Later that year, Clear Channel Communications, predecessor to iHeartMedia, merged with AMFM. Clear Channel opted to sell four of AMFM's FM stations in Phoenix and retain all of its local AMs, including KGME at 550 and KFYI at 910. When the deal closed in September 2000, Clear Channel immediately moved to swap KFYI and KGME, moving the talk station to 550 and sports to 910. In conjunction with the swap, KFYI debuted a morning show hosted by former KTVK anchor Heidi Fogelsong and Jim Sharpe. In 2001, Heywood returned to the 550 frequency from KTAR, replacing Sharpe; the morning show was ended in 2003 and Heywood released due to "lack of ratings performance".

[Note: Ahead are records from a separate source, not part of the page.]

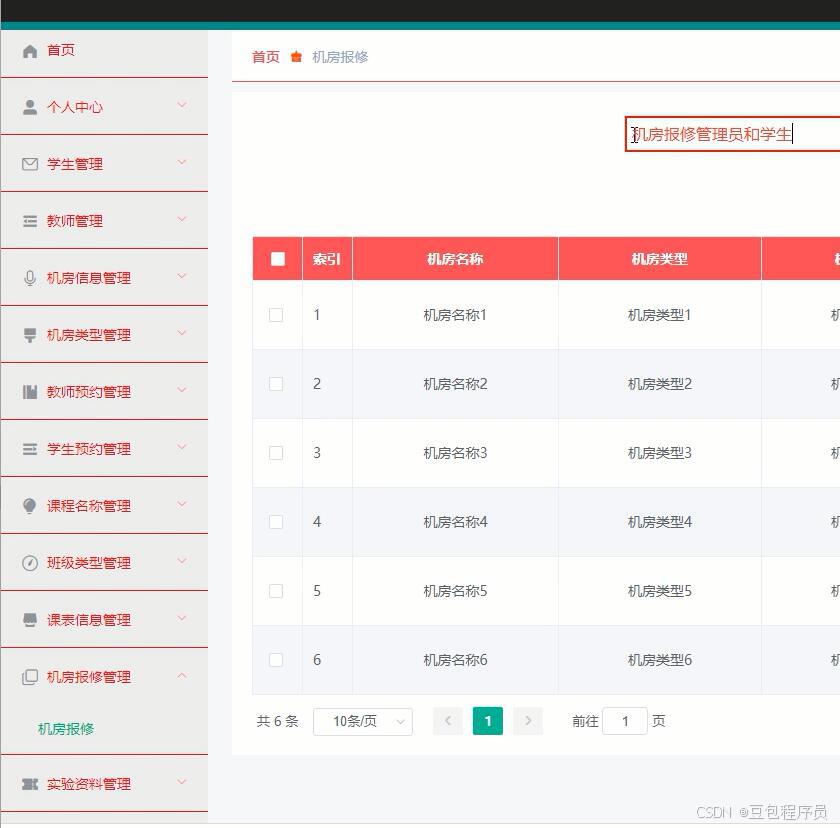Screen dimensions: 840x828
Task: Check the checkbox for row 机房名称6
Action: click(277, 659)
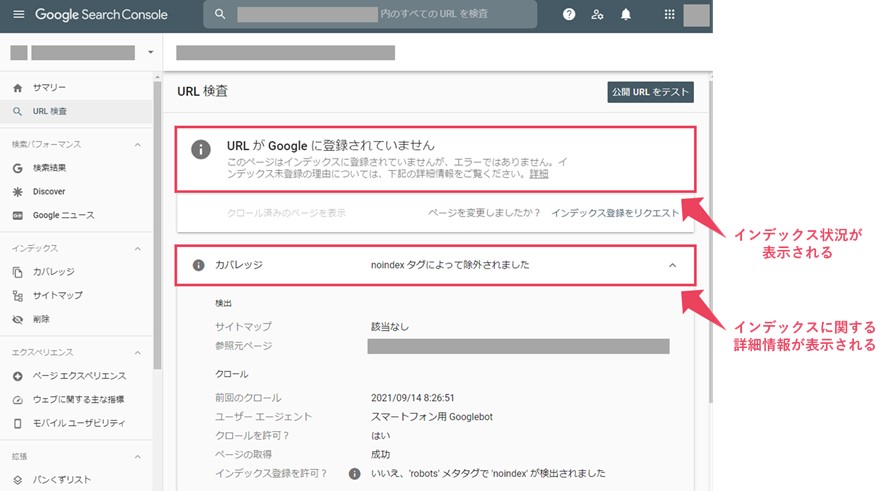Collapse the エクスペリエンス sidebar group
The image size is (886, 491).
tap(138, 352)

Former Congressman J. D. Hayworth hosted a weekday show in the late 2000s on KFYI. He resigned from KFYI in 2010 to pursue an unsuccessful run for the U.S. Senate against Senator John McCain.

On March 8, 2006, KFYI made news when fill-in host Brian James suggested that the United States National Guard and Border Patrol should shoot to kill people illegally crossing the U.S.-Mexican border. He also said on the air that he would be "happy to sit there with my high-powered rifle and my night scope" and kill people as they cross the border. Those remarks prompted Arizona Attorney General Terry Goddard and U.S. Attorney Paul Charlton to complain to the Federal Communications Commission (FCC), calling the remarks "irresponsible and dangerous".

==Programming==
KFYI's weekday lineup begins with a local interview and information show hosted by James T. Harris, "The Conservative Circus"; Harris began hosting afternoons at KFYI in 2018 and moved to mornings in 2020. In afternoon drive time, Garret Lewis hosts The Afternoon Addiction, a program shared with KNST in Tucson. The rest of the weekday schedule consists of nationally syndicated conservative talk shows, many supplied by co-owned Premiere Networks, including The Clay Travis and Buck Sexton Show, Sean Hannity, Glenn Beck, and Coast to Coast AM with George Noory. Weekend programs include a variety of specialty shows on topics including money, health, gardening, real estate, the outdoors, and beer, plus weekend syndicated shows from Bill Handel, Ben Ferguson, and Bill Cunningham.

Because Arizona does not observe daylight saving time, syndicated programs air on a one-hour recorded delay from mid-March to early November, so they can be heard in the same time slots on KFYI year-round. This practice has been utilized by KFYI since the mid-1990s (when it was at 910).